Task to complete: Using the records below, quote only the span that opens with the line containing "The image size is (1024, 590)." and closes with the line containing "The image size is (1113, 622).", exactly and inclusively.

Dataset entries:

***

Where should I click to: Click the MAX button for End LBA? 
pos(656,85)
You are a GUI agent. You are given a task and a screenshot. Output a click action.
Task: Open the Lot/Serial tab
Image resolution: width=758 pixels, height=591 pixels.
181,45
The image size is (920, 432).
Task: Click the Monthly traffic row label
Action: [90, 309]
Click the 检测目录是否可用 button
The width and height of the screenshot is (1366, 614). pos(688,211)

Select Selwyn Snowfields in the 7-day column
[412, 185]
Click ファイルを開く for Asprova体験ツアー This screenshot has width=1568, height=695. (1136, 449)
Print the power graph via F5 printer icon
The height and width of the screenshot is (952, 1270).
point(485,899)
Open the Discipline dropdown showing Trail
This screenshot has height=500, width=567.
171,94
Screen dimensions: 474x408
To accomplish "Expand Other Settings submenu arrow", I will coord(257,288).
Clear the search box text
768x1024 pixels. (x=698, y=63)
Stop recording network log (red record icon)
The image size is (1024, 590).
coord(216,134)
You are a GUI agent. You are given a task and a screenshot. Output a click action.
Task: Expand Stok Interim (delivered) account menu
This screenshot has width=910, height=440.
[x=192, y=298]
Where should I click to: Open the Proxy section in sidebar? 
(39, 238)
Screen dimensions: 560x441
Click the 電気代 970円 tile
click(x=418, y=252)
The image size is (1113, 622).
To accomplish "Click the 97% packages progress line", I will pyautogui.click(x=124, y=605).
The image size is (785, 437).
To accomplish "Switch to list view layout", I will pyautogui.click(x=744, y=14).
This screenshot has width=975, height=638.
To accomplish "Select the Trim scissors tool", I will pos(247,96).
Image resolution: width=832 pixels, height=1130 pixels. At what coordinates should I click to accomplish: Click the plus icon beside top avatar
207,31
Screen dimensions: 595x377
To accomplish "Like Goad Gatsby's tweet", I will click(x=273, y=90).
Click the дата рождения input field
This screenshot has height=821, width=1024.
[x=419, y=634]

***

Response area:
The image size is (1024, 590).
coord(216,134)
You are a GUI agent. You are given a task and a screenshot. Output a click action.
Task: Expand Stok Interim (delivered) account menu
This screenshot has width=910, height=440.
[x=192, y=298]
Where should I click to: Open the Proxy section in sidebar? 
(39, 238)
Screen dimensions: 560x441
Click the 電気代 970円 tile
click(x=418, y=252)
The image size is (1113, 622).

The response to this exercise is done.